Business News of Monday, 30 May 2016
The Group Head, Financial Markets of Standard Chartered Bank, Mr Jonathan Paul, has advocated the expansion of the manufacturing sector to help with the production of domestic goods. That, he said, would be a sure way to reduce the country’s rising import bill.
He said in the medium term, the manufacturing sector should continue to expand to enable the country to reduce its import dependence on other countries.
Interacting with the media during a two-day working visit to Ghana, Mr Paul said, “I believe in the medium term the manufacturing sector should continue to expand, so that, particularly, the goods that are consumed domestically should be produced domestically.”
Currently, the Ghanaian economy is largely dominated by the services sector, contributing more than 50 per cent of the Gross Domestic Product (GDP), followed by the manufacturing sector while the agriculture sector lags behind.
Stable power supply
Power supply in the country in recent times has been described as very critical characterised by inadequate generation reserve margins, excessive transmission network constraints and poor voltage support during peak demands.
Most businesses are feeling the full brunt of the erratic power supply in the country as they have to incur extra cost to find alternate source of power for their operations.
Mr Paul, however, pointed out that the country must have a stable source of power to enable the manufacturing sector to thrive.
“The first step for manufacturing to blossom here is stable power. I think the country is too import dependent now, the Cedi weakening over the years makes imports more expensive. There needs to be a focus on building manufacturing, but this can be done by ensuring a reliable source of power at a reasonable price,” he said.
Central Banks rise to task
According to him, the US Dollar has toppled against the basket of global trading currencies in the first quarter of the year, resulting in a relative stability of the other currencies including the Ghana cedi.
This, he said, meant that the Central Bank must rise to the task and take control of the monetary policy to help their currencies to remain stable.

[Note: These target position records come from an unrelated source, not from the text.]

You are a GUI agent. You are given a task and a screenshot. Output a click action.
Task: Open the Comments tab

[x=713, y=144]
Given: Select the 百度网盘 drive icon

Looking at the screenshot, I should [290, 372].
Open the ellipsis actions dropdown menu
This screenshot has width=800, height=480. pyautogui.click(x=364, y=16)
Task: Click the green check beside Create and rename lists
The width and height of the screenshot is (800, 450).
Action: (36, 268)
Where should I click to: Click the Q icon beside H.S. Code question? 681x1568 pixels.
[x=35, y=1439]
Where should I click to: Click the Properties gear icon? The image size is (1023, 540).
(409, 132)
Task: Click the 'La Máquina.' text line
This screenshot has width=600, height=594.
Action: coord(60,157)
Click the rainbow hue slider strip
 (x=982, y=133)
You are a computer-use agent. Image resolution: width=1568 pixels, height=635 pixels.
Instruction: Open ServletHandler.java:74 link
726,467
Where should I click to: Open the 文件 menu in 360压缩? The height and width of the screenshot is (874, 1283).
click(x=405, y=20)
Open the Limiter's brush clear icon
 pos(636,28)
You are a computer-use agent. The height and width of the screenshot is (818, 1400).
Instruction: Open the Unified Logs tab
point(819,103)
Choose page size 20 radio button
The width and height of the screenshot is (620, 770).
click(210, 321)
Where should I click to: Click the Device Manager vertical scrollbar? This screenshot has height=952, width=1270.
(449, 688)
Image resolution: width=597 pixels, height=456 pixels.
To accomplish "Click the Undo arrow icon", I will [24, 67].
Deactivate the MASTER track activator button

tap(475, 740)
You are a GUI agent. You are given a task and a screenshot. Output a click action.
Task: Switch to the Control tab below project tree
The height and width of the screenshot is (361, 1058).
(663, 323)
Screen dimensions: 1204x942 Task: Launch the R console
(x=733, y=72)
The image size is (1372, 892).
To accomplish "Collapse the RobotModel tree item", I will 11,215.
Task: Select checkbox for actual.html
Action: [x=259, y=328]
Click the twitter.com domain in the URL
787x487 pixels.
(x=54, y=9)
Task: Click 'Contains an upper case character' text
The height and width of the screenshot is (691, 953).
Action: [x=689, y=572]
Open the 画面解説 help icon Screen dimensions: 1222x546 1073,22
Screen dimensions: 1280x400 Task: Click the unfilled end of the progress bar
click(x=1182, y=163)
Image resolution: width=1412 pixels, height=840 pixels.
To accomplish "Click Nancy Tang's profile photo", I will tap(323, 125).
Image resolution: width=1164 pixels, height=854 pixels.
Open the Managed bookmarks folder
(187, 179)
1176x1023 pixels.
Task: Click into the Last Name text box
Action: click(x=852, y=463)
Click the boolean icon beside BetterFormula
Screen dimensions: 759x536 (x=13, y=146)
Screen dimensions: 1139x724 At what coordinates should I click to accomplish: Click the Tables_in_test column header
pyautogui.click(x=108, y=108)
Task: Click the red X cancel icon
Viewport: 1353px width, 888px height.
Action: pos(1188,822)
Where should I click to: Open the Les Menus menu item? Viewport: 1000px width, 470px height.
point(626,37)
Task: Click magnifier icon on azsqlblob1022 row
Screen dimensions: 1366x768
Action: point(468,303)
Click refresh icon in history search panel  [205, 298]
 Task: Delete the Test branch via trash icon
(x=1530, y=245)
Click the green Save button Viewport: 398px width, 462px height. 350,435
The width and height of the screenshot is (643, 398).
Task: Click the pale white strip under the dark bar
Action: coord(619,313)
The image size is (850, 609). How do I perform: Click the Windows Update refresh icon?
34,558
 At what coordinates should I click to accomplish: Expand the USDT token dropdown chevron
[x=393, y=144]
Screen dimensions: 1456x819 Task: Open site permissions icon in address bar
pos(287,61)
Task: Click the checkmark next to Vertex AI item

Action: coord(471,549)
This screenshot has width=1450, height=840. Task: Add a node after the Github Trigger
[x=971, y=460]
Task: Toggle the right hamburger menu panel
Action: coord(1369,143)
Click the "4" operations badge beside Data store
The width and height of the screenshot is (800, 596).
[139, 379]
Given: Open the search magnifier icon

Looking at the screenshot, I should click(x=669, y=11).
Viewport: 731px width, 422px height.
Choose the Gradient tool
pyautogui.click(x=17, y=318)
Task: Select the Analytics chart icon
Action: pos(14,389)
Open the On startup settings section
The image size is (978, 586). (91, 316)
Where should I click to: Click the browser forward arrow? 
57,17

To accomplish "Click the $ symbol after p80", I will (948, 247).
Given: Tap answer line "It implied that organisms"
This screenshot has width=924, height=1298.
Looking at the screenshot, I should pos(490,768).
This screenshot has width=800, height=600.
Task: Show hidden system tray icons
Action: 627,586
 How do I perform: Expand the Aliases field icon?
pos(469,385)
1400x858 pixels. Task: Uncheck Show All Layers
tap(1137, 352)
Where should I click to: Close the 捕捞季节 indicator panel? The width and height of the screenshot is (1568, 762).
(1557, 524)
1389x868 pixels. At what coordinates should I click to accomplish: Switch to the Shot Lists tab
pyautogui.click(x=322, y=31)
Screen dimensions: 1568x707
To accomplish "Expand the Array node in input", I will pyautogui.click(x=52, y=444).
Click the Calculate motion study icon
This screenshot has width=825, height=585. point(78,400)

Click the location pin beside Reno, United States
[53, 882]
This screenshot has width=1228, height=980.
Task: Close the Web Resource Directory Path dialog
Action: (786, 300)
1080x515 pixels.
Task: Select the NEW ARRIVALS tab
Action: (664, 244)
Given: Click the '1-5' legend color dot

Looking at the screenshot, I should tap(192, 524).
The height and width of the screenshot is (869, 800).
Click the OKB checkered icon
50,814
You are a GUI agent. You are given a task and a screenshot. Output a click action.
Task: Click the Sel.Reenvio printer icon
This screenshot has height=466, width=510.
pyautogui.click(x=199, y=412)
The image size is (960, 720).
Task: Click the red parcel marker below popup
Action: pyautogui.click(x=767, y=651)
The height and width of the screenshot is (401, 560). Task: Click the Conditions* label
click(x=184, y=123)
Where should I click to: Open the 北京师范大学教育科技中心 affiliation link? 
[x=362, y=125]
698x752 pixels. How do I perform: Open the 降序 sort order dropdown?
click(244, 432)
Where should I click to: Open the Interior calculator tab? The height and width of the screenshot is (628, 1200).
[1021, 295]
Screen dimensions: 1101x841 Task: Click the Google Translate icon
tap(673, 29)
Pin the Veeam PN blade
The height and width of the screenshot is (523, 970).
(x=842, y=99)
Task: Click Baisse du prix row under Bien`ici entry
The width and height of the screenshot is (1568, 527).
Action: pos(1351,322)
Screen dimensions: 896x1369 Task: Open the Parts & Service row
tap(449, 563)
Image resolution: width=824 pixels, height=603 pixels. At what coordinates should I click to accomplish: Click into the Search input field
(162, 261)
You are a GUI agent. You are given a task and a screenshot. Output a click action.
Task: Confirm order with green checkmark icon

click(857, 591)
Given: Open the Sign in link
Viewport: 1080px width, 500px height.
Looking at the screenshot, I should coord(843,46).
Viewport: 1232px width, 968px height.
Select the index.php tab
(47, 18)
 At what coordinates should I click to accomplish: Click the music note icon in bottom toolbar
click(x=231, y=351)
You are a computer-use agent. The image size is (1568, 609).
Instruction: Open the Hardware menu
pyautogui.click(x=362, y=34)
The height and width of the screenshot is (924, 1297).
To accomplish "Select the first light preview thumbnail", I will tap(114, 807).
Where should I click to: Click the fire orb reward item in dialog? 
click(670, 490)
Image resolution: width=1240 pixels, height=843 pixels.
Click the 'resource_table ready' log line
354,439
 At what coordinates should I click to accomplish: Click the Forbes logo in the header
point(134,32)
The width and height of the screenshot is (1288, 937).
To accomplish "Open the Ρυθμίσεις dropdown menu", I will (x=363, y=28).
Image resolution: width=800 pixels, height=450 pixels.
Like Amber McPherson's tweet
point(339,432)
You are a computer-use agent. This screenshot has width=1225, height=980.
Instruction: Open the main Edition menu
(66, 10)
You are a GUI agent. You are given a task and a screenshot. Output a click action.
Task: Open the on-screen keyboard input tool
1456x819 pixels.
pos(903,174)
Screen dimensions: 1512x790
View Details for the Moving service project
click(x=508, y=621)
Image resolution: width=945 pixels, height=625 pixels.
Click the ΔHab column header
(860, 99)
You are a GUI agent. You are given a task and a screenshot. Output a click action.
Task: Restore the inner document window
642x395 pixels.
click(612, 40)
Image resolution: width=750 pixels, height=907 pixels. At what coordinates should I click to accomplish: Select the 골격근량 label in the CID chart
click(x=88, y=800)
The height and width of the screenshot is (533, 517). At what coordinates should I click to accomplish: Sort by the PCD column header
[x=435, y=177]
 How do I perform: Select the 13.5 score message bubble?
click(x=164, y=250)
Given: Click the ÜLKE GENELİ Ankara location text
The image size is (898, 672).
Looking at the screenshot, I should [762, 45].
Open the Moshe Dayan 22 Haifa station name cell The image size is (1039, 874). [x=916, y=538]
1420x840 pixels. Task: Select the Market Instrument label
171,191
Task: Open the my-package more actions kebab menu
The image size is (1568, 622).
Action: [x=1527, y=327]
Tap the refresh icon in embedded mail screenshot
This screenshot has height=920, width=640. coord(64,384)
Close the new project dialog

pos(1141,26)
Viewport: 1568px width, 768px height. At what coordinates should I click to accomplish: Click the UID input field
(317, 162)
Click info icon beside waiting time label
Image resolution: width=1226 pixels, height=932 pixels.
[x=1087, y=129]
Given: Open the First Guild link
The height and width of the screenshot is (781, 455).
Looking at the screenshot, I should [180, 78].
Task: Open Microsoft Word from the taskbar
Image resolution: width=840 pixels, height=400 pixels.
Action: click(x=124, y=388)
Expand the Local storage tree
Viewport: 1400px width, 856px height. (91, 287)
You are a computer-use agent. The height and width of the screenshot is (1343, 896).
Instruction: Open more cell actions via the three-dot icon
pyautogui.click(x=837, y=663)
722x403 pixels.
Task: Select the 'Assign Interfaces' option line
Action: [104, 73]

“What has happened is that, the US dollar is down about eight and half per cent against the basket of currencies since the start of the year. We believe that we will continue to see the volatility and it will not go back to a strong level as we have seen against the basket of currencies including the Cedi,” he said.
He added, “what that means for central banks here and central banks around the world is that they get back control of their own monetary policy.”